By Matthew Eppinette, CBC New Media Manager

Yesterday I stumbled across a post on a bicycling blog highlighting a European sperm bank’s Sperm Bike. It seems they wanted an environmentally-friendly way to transport sperm samples to various fertility clinics around Copenhagen. And someone came up with the idea of a custom designed sperm bike.

CEO Peter Bower rides the bike himself around town and he is constantly stopped by curious passersby who want to take photos of it or ask questions about the unique design.

“We’re always looking for new donors so it’s a fine bonus that the Sperm Cell Bike gets peoples attention.”, says Peter Bower.
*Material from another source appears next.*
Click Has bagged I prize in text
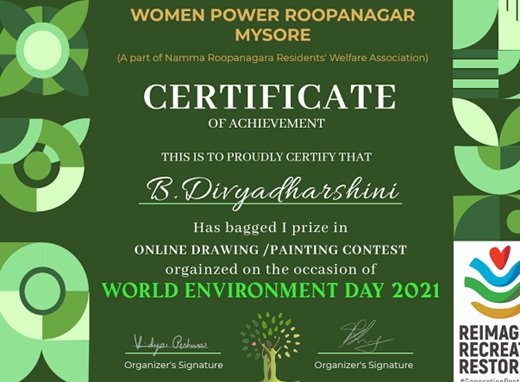This screenshot has height=382, width=520. pyautogui.click(x=270, y=228)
Sure, this makes good advertising for the company. But it also makes the whole idea of using donated sperm a bit more common and a little less threatening. It strikes me that there is a touch of irony in this coming just as interest is increasing in the effects of sperm and egg donation on the children who are born as a result.

The AnonymousUs Project, for example, provides a forum for discussing a wide range of reproductive technologies and their impact on all who participate in one way or another. The Project’s founder, Alana Stewart, told us in an interview that she finds Hollywood’s depiction of reproductive technologies “humiliating and degrading.” Why? Because it makes light of what is actually a serious situation. Of course making light of sperm donation isn’t the main intention of the Sperm Bike, but it is one of the effects.

People magazine regularly features the stories of celebrities who have children using IVF, sperm and egg donation, and surrogacy. But the children born from these technologies and the women who serve as surrogates have stories too, and they’re not being told. Certainly not on the cover of the magazines in the checkout line.

We’re already at work on our next documentary (thus the interview with Alana), and these are the kinds of stories we want to tell, these are the voices we want to be heard.